U.S. v. Elmore (9th Cir. - March 4, 2019)

On first glance, this appears to be yet another case that involves careless or indifferent parenting.  One of many that you see daily when the appellate courts recite the facts.

Judge Bybee begins the tale by explaining that there was a minor girl -- L.G. (I'll call her "Laura" just to avoid initials) -- who moved from San Francisco to LA for a "fresh start" and lived with her cousin there.  While in LA, Laura started dating Calvin Sneed, a not-so-great character who was pimping young women there, and Laura eventually starts advertising herself on various prostitution websites.

Laura's family finds out about all this and tries to drag her away from Sneed.  Her mother travels from SF to LA one day to try to persuade Laura to return with her, but to no avail.  But three days later, Laura and Sneed drive up to SF, and Sneed drops Laura off at her parent's house at 4:00 p.m.  The parents again try to persuade Laura to leave Mr. (Alleged) Pimp and return to them.

All of that's great.  The mother is trying.  Hard.  There's perhaps only so much a parent can do, but she's making as much of an effort as humanly possible.  Good for her.

But it doesn't work.  Laura continues to argue with her mother about staying in SF and leaving Sneed, but at 12:15 a.m., Laura finally decides to return to Sneed and texts him to pick her up.  The effort to get her out of Mr. Pimp's clutches fails.

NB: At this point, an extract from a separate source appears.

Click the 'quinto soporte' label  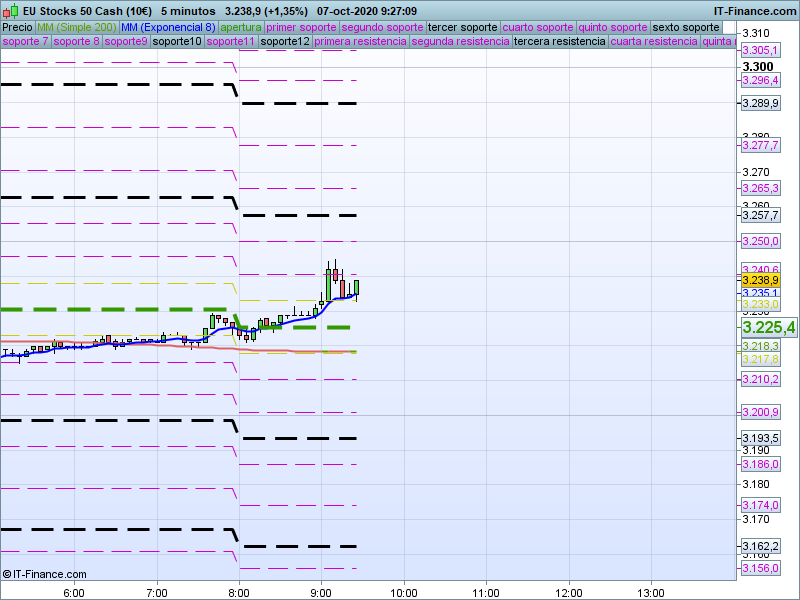(613, 27)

Then here comes the depressing part.  Your minor daughter has decided to go back to the pimp who's prostituting her.  Your wife is actively arguing with her, trying desperately to get her to reconsider.  All the while, Mr. Pimp is literally on the way to your home to pick up your daughter and take her away.  Yet, while Mother screams and pleads and begs, here's all that Father says to daughter:

"You grown. Before you leave, turn the lights off."

What?!  "You grown?!"  She's a minor.  Hardly in a position to intelligently decide to devote herself to sex work for Mr. Pimp.  And what the hell about the lights?!  Your daughter's leaving to return to prostitution, and all you care about is not having to get out of your chair and turn the lights off?!

Wow.

It just sounds so incredibly, stunningly heartless.  How can a father demonstrate such a lack of compassion and caring for the events around him?

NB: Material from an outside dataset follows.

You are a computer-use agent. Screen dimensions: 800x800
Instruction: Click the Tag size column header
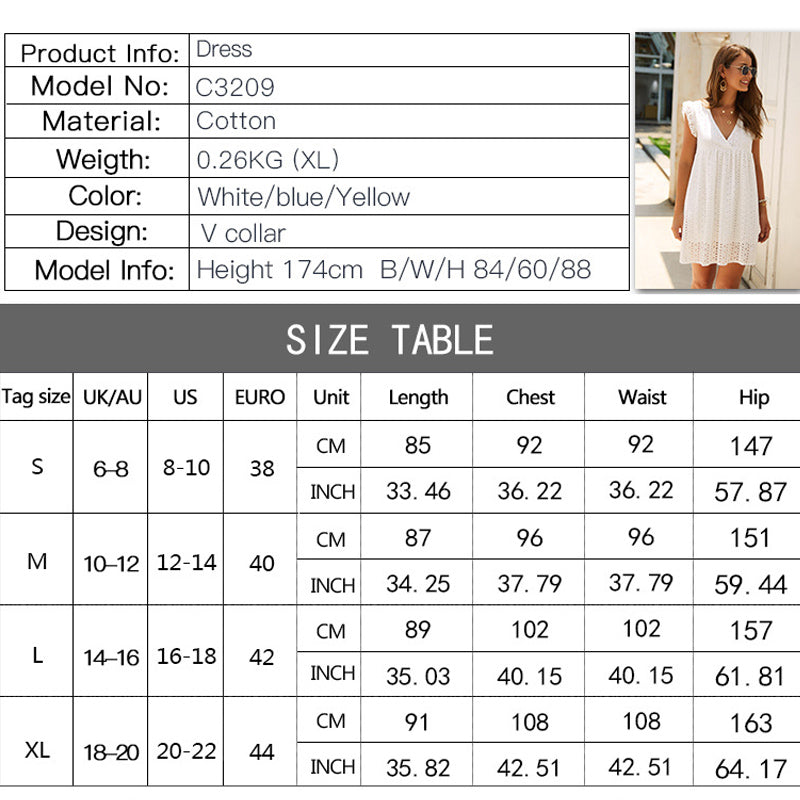36,397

So as I leave that paragraph, I have a definite view of the father.  And it's not a good one.  At all.

Total lack of caring.  Total lack of parenting.

But I was wrong.

Because here's (allegedly) what actually went down.  Yes, Father was facially uninterested.  But when Laura went outside to wait for her boyfriend, there's an SUV waiting outside with its lights on.  And when Mr. Sneed shows up, the SUV pulls up beside him and promptly shoots him in the head, killing him.

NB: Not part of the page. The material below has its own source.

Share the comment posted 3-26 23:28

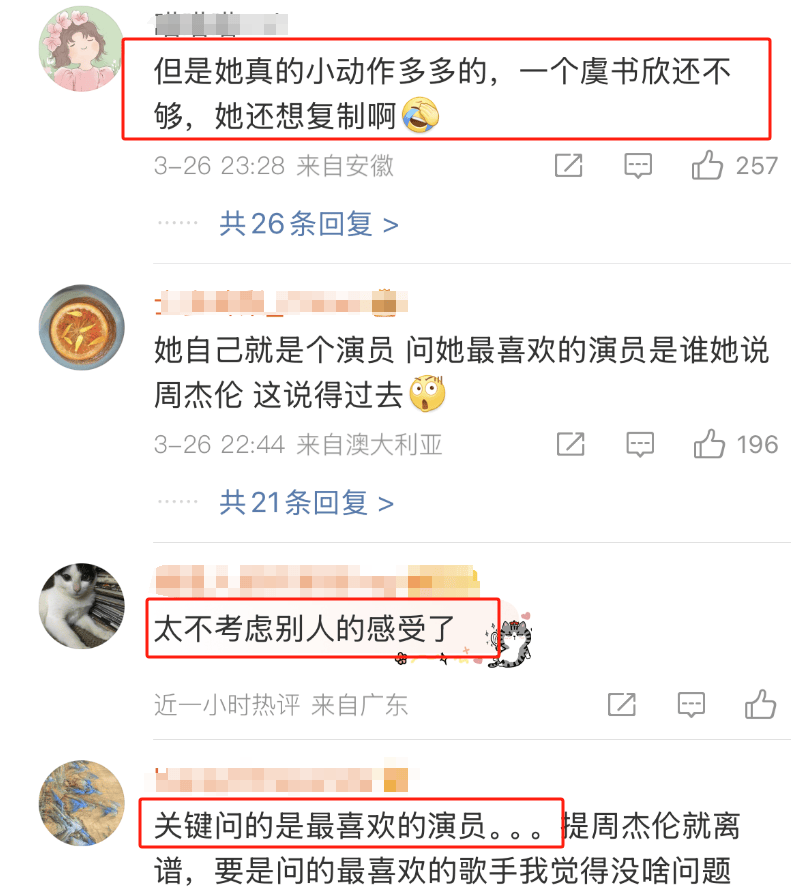click(568, 165)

All allegedly set up at the direction (at least in part) of Father.

So you can say a lot of things about Father.  But the lack of caring that I first imagined when I read about his reaction to Laura leaving isn't one of them.  Because, yes, he didn't feel like continuing to argue, but that's because he thought that further discussion was useless.

And he had a far more direct plan to resolve the matter.  Kill the guy.

Today's opinion is about the validity of the warrant to search some cell phone location data, and it's an interesting one, with a majority opinion by Judge Bybee and a dissent by Judge McKeown.  So on the legal issues, worth reading.

But even on the non-legal front, it's also one where I thought one thing at the outset, and a very different thing at the end.

Proof positive that, in legal opinions as well as elsewhere, things are not always as they may initially seem.